Fourteen Brigham Young University–Hawaii students participated in the Dare to Overcome Conference in Washington, D.C., an event sponsored by the Religious Freedom & Business Foundation this past May. The conference promoted the principle of inclusion and religious freedom in the workplace. Representatives from Fortune 500 companies such as Google, Ford, and American Airlines attended and participated in panels and speeches where discussions on how businesses could make religious employees feel welcome should be part of a company's diversity, equity, and inclusion efforts. Students could network with these professionals while serving as student "interns" or "company liaisons" throughout the three-day event.
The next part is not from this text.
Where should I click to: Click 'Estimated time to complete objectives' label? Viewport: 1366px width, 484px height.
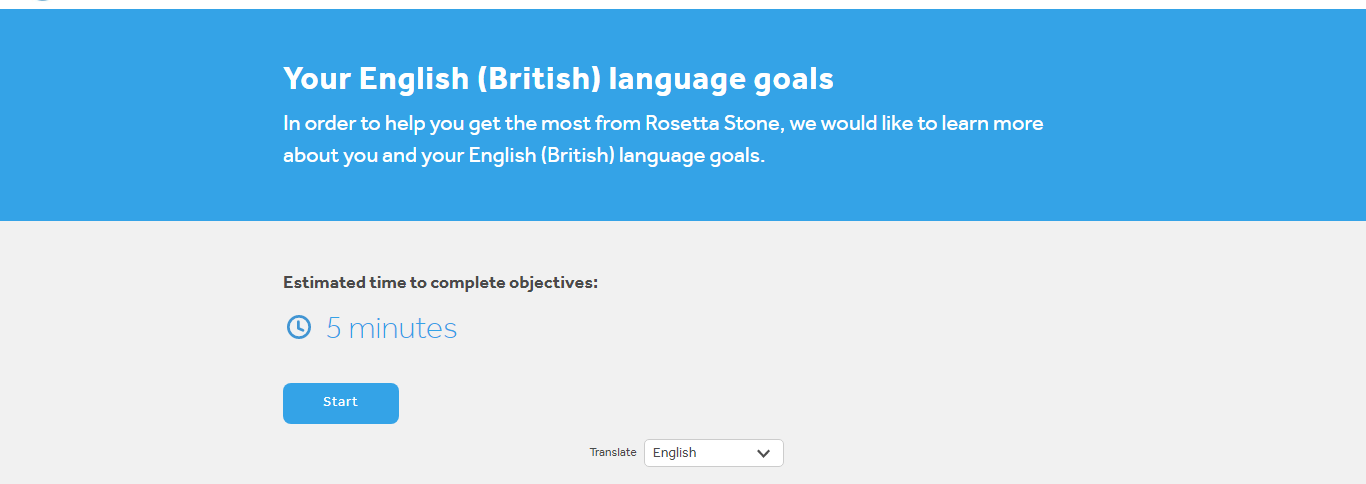440,283
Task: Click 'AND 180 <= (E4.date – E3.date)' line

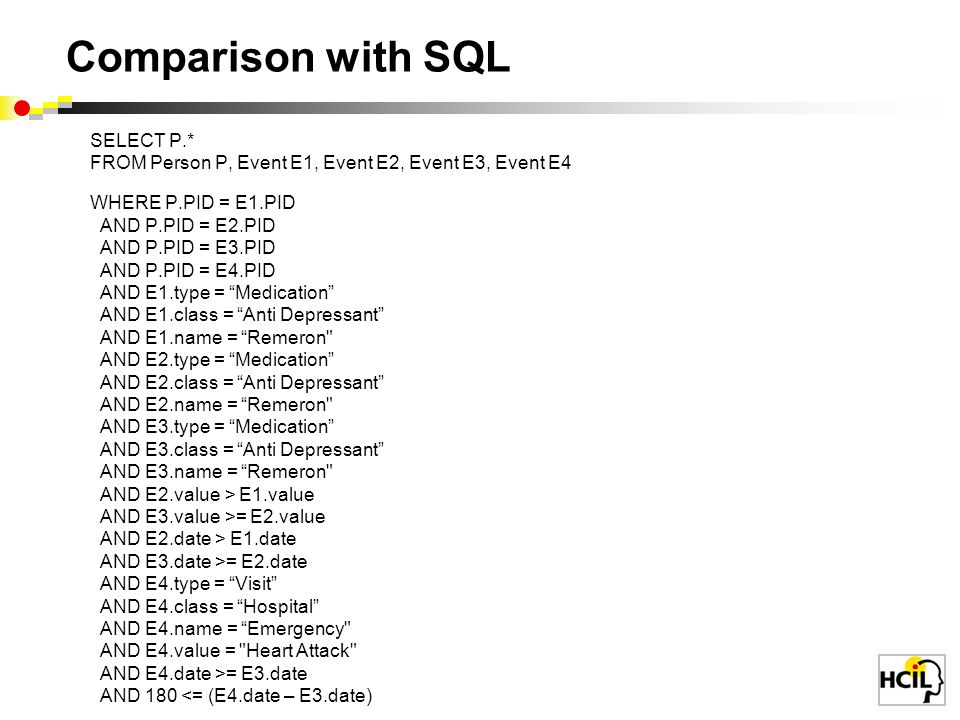Action: pyautogui.click(x=236, y=696)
Out of the 18 student interns, BYUH students made up 14 of those instrumental in ensuring the event ran smoothly for the 250+ attendees.
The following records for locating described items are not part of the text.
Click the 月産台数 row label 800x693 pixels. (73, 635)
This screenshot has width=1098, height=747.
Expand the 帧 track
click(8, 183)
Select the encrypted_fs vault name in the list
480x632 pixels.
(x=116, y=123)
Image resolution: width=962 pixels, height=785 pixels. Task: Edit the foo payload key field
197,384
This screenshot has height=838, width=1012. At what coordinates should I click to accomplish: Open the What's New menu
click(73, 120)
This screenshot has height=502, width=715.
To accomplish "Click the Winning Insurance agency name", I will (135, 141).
John Lidang, a junior majoring in political science, was one student who benefitted from the overall experience. The trip presented students like John with a chance to network with business professionals and discover the impact of religious inclusion in the workplace and global community. Recounting the recent experience, Lidang shared, "in an increasingly polarized society, promoting religious inclusion for people with and without faith can cultivate an environment of tolerance, incorporation, and understanding that positively influences relationships and connections." He's since had an increased desire to foster friendships with people of all faiths stating, "we share more in common and can accomplish greater things together than by ourselves."
Regina Shumway, a senior majoring in political science, also commented on her experience at the conference, saying it "felt amazing to be so useful in the behind-the-scenes work" before and during the event. For Shumway, preparation for this occasion started months before the conference. In January of this year, Brian Grim, global chairman of the Religious Freedom & Business Foundation, partnered with BYUH students on the REDI index project. Assigning students the task of scoring Fortune 500 companies on how well they portrayed religious freedom within their diversity and inclusion webpages. "It was a lot of work, but I was happy to do it because I wanted to help highlight the importance of religion in the workplace...I was surprised by how many companies did not consider including religion as a factor of interest for potential employees."
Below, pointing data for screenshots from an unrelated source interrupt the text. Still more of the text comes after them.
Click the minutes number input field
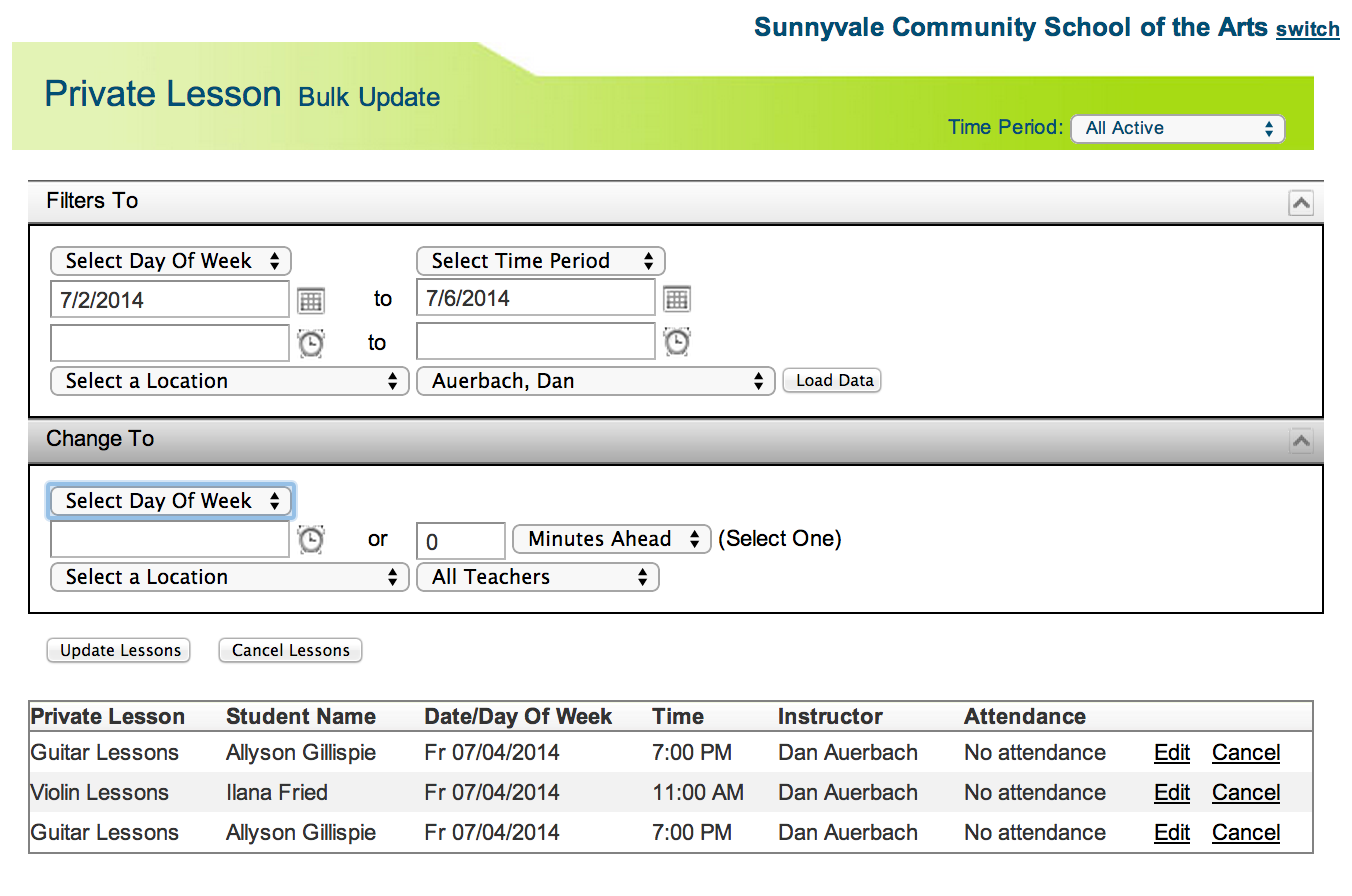This screenshot has height=896, width=1352. tap(460, 541)

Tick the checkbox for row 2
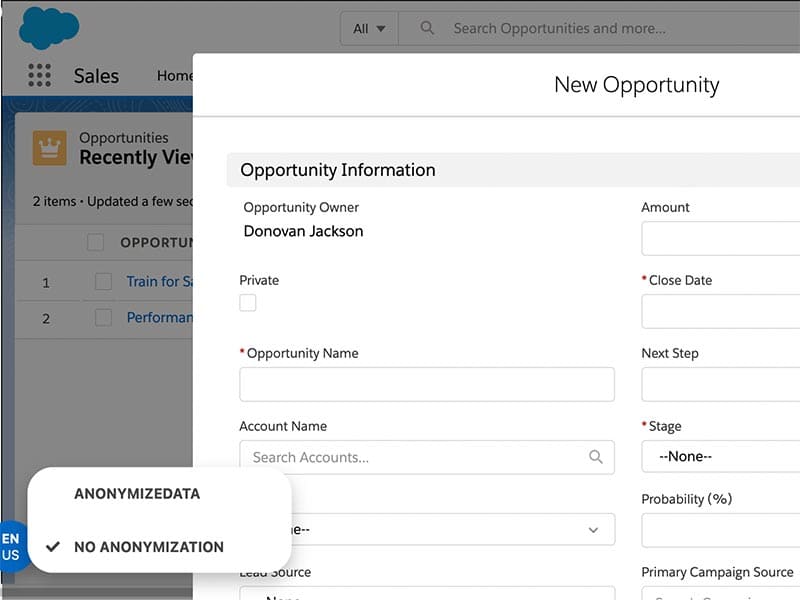pyautogui.click(x=103, y=318)
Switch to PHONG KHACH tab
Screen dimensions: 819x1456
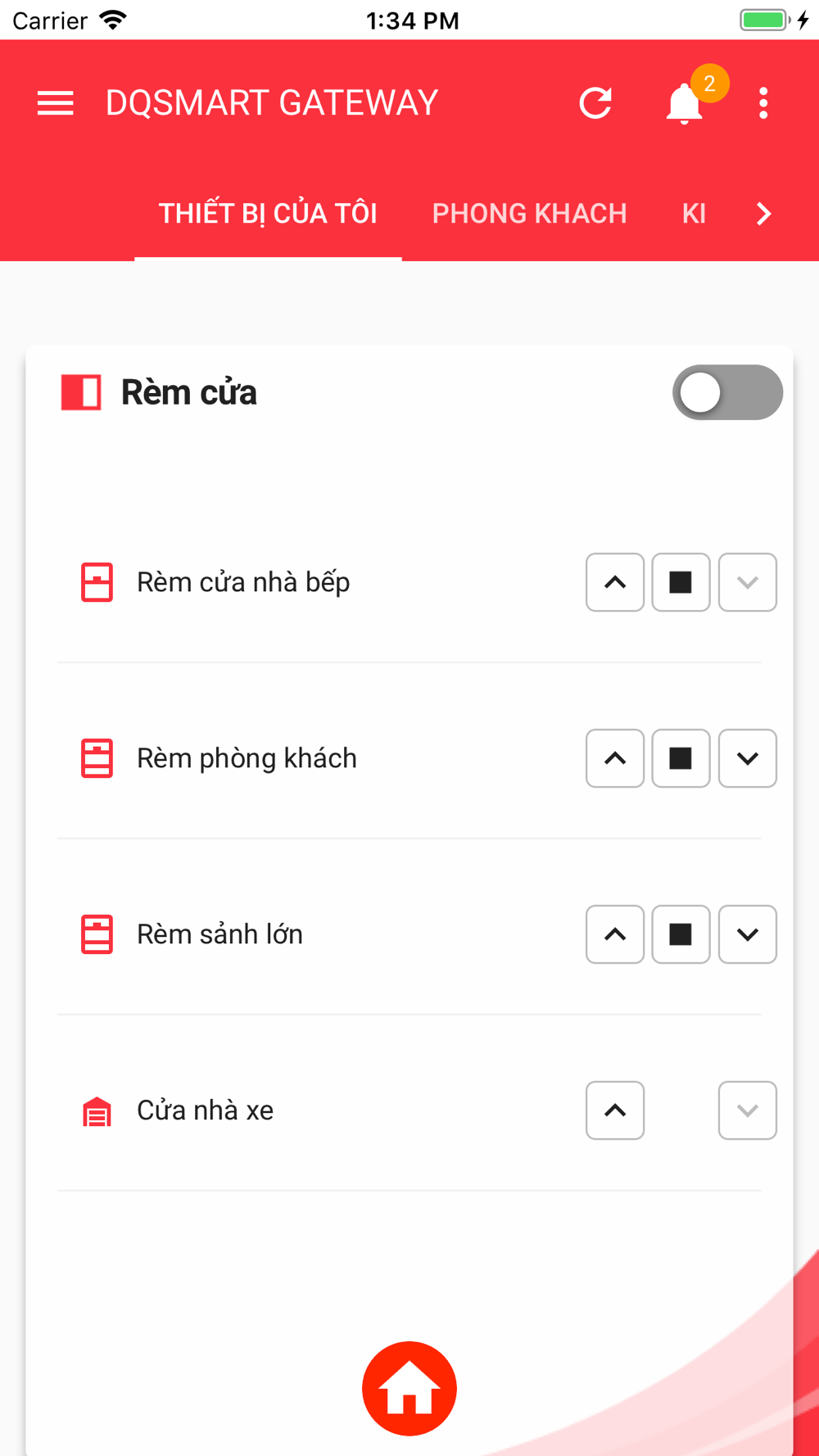[529, 214]
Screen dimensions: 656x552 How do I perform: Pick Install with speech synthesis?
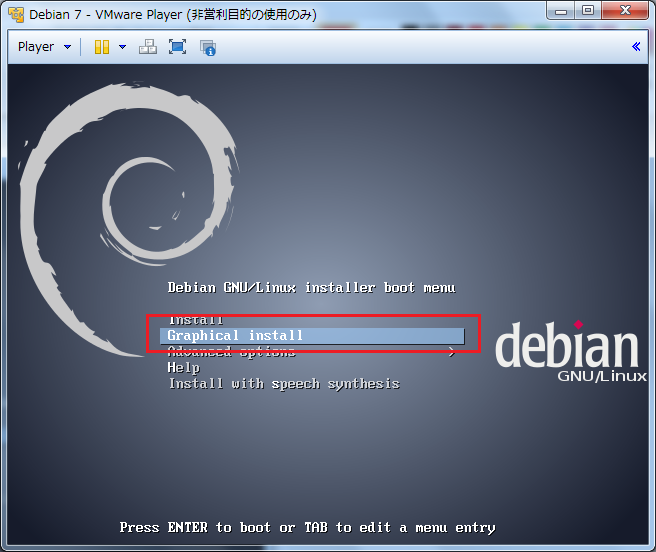click(x=283, y=384)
After participating in this preliminary work, Shumway came away from the conference feeling proud of her accomplishments and enlighted by her experiences. She explained how she loved having an opportunity to meet a wide variety of people of different faiths as a "nice change of pace." Explaining that although the cultural diversity in Laie is high, religious diversity is relatively low." Learning about others' spiritual practices in that setting was positive and uplifting for her and her fellow student interns. Adding, "It reminded me of the counsel from our church's leaders about cultivating interfaith relations and, more importantly, action to preserve the right of all humans to worship how and what we see fit."
At the close of the conference, Paul Lambert, the event's co-organizer, brought students onto the stage to thank them for their hard work and effort in making the event a success. The students then received a standing ovation from the conference attendees. Days following the event, Brian Grim also thanked Professor Dr. Troy Smith for partnering with and involving such phenomenal students. He later described them as "tremendous ambassadors not only of BYU–Hawaii and The Church of Jesus Christ of Latter-day Saints but also of religious freedom in practice."